Frank Bruni writes about the media’s addiction to polls. For example, the cable news networks breathlessly leading each hour with the results of the latest polls — even those that get it wrong, or completely contradict others — without concern about the effects of simply repeating the results without context:
An obsession with polls and a quickness to weave narratives around them bolster certain candidates and retard others, and could well affect the outcome of this presidential election.
If Donald Trump wins the Republican nomination — or, heaven forbid, the White House — it will be partly because we in the media justified saturation coverage of him by pointing to polls, which in turn legitimized his fixation on them as proof that he’s up to the job: He must be, because plenty of people apparently picture him in it….
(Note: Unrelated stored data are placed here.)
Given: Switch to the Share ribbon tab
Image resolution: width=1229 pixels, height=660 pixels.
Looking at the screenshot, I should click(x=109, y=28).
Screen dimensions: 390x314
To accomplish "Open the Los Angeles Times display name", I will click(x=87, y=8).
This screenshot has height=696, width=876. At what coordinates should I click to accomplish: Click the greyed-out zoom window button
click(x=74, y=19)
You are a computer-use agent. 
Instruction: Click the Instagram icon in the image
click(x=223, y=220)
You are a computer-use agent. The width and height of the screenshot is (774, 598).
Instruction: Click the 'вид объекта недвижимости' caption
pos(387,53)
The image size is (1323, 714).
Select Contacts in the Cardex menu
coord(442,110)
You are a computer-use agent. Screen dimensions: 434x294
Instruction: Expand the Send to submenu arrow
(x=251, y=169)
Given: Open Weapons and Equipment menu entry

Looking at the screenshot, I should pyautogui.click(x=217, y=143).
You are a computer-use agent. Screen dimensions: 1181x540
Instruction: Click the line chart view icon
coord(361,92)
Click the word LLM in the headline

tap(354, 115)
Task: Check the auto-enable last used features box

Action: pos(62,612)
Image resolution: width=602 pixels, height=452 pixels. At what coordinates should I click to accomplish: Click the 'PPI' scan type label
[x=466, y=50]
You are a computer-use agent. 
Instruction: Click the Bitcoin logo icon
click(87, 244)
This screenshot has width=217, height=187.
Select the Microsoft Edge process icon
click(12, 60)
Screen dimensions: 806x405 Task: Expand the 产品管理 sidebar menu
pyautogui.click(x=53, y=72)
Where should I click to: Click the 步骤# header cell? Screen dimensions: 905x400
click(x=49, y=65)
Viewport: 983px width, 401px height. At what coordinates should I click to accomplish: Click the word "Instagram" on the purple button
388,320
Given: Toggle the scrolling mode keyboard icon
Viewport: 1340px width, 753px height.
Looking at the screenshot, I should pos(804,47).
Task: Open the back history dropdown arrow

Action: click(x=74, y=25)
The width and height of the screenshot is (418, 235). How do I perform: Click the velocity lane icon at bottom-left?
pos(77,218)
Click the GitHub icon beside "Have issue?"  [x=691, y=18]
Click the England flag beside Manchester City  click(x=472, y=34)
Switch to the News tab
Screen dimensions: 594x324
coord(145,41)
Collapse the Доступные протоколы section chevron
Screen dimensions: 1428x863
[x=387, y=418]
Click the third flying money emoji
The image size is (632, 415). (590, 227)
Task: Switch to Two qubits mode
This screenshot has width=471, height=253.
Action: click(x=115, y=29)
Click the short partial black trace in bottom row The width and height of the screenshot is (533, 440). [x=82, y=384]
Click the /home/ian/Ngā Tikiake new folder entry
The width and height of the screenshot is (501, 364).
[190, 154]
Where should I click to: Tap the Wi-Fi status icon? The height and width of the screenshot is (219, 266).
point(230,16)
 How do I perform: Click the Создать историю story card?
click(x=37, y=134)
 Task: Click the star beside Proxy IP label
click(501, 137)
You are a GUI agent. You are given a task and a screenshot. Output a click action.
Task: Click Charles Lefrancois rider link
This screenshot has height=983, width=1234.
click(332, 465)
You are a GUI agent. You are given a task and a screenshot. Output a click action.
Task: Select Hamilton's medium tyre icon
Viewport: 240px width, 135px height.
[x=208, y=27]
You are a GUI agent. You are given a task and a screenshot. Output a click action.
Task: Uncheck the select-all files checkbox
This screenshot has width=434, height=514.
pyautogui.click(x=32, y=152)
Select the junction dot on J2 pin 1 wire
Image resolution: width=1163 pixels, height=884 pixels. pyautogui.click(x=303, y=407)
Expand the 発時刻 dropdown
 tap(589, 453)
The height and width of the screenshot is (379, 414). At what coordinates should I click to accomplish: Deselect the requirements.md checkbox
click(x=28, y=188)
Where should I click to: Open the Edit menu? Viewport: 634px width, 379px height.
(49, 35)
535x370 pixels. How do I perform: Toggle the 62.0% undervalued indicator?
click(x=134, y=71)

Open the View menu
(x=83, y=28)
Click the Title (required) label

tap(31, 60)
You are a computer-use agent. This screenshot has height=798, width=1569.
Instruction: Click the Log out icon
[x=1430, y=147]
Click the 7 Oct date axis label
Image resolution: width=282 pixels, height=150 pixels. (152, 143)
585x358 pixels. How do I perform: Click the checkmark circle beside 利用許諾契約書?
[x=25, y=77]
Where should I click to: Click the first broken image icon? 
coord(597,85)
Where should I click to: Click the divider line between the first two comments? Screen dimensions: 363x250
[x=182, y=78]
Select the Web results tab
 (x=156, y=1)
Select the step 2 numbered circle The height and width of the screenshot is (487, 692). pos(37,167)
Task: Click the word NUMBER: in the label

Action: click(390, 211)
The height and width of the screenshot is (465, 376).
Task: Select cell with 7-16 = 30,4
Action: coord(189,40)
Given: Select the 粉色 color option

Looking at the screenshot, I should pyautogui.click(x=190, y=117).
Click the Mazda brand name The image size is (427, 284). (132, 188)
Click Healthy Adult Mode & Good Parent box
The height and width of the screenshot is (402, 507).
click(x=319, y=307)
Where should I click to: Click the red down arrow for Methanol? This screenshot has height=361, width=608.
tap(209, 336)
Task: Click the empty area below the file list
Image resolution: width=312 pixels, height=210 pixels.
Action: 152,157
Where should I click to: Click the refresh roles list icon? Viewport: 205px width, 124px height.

If Jeb Bush’s candidacy comes to naught, his underwhelming poll numbers — and how they were used to cast him instantly as an underachiever — will have been a factor. And if Clinton fails to win the nomination, the media’s embrace of certain polls among an ever-changing riot of them will have played at least some small role.
“If she’s three points behind in New Hampshire, it’s a close race,” [David] Axelrod said. “But if she’s 27 points behind, her campaign’s in free fall. That’s a sexier story and the one that’s chosen. It becomes the meme. It becomes the prism through which everyone filters their coverage. It skews how people view everything that a candidate does: Is it conviction or desperation?”
Desperation makes a better story. So the media dwells on the most pessimistic projections, ensuring that polling, no matter how divorced from reality, shapes it.